* _EXERCISE AIM_:
Please rewrite the records from the line with "For every named target in this 440×509" up to and including the line with "Menü [Toggle navigation] (71, 85)", requests included, scaling each coordinate in the answers by 2.4 and rounding to whole numbers, with halves rounded up. Return only those lines.

* _DATA RECORDS_:
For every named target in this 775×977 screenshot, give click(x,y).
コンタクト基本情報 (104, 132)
...
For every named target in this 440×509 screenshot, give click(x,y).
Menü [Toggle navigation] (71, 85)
--
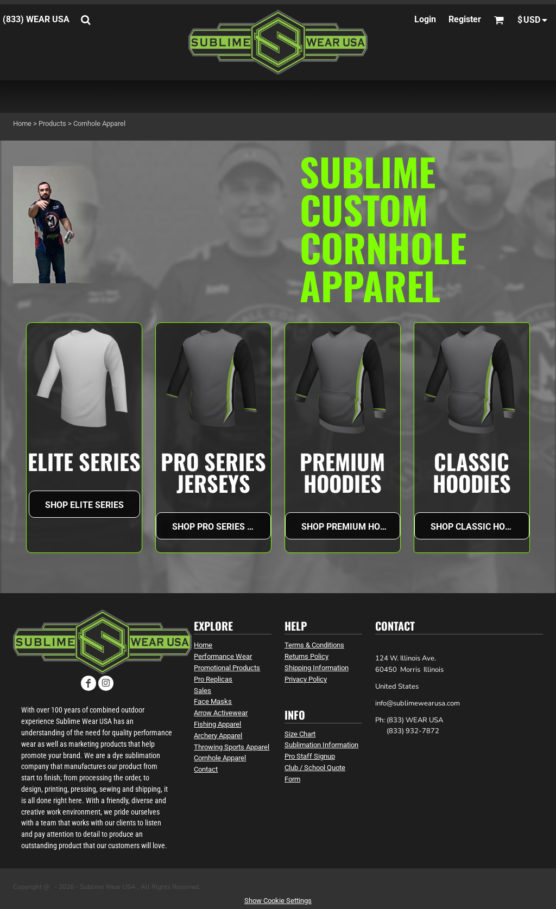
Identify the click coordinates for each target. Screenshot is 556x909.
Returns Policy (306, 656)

* _THE REPLY_:
For every named target in this 440×509 screenshot, give click(x,y).
Menü [Toggle navigation] (170, 204)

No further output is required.